The flaw of conventional approach to treatment is that the human body is seen as a car machine which can be repaired part by part. Whereas, the human body is a whole entity and should be treated in entirety. How else can one explain the side-effect of drugs used to treat one organ, affecting the other organs?
By the way, according to the research paper published in American Heart Association Journal (dated 9 March 2018) the mortality rate drops when the doctors are absent from the ICCU. This means the chances of survival of the heart patient increases because of the absence of doctors, responsible to take care of patient. Its shocking but true.
Researchers at Harvard Medical School found that when heart specialists are away at academic conferences, the survival rate at their hospitals actually improves. They believe that specialists who attend the meetings are more prone to using intensive interventions for their patients which may do more harm than good, rather than taking a more holistic approach.
The most recent update to the AHA hypertension guidelines refined how we classify hypertension. A systolic pressure between 120-129 and a diastolic above 80 is now classified as “elevated blood pressure.” A systolic pressure between 130-139 and diastolic 80-89 is now stage 1 hypertension, and a systolic greater than 140 or diastolic greater than 90 is now stage 2 hypertension.

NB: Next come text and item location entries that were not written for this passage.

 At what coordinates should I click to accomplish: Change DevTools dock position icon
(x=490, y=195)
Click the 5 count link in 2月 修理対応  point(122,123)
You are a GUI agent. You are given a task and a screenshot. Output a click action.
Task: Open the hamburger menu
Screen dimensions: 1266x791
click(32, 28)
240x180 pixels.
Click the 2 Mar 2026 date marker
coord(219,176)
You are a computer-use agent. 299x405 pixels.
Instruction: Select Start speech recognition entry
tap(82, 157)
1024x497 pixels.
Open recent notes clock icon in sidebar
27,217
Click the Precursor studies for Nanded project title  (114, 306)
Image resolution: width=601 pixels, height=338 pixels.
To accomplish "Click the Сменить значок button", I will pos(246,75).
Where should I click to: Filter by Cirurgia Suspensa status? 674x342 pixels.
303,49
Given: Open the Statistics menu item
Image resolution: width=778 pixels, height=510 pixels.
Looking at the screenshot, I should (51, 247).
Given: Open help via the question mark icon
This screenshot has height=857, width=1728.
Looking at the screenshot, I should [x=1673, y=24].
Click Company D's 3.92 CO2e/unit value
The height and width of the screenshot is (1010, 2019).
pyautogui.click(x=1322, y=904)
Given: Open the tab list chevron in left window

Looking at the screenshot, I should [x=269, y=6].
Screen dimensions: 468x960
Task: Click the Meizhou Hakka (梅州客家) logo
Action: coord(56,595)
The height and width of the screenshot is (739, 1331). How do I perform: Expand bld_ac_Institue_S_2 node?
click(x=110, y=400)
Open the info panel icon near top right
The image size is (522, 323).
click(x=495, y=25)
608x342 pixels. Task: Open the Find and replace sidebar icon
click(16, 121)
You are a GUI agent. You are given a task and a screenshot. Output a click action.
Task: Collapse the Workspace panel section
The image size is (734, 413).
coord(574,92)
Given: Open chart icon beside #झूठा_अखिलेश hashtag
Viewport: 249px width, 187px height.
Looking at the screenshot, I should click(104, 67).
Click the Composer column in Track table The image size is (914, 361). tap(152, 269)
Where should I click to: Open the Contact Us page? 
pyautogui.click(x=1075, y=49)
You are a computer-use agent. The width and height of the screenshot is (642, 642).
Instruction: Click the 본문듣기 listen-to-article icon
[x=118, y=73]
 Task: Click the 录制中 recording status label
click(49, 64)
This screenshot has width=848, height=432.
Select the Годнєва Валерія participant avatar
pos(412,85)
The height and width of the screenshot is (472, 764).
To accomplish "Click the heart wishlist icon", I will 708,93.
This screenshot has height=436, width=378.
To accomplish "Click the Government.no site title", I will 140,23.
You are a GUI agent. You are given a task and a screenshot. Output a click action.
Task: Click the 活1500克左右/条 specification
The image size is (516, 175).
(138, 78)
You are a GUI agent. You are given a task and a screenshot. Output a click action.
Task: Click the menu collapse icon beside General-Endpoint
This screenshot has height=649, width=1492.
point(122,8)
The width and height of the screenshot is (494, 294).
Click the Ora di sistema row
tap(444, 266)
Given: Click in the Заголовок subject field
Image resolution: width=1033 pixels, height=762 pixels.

Since people living with type 2 diabetes are at increased risk of heart disease, guidelines from the AHA and ACC recommend a blood pressure goal of 130/80. However, the ACCORD trial as well as a meta-analysis of randomized trials suggest aggressive treatment to this level does not reduce cardiovascular events but may increase significant adverse events. Thus, the latest recommendations from the American Diabetes Association set the target blood pressure for those with diabetes at 140/90.
The evidence supports that stage 1 hypertension and stage 2 in otherwise healthy individuals are best treated with lifestyle interventions.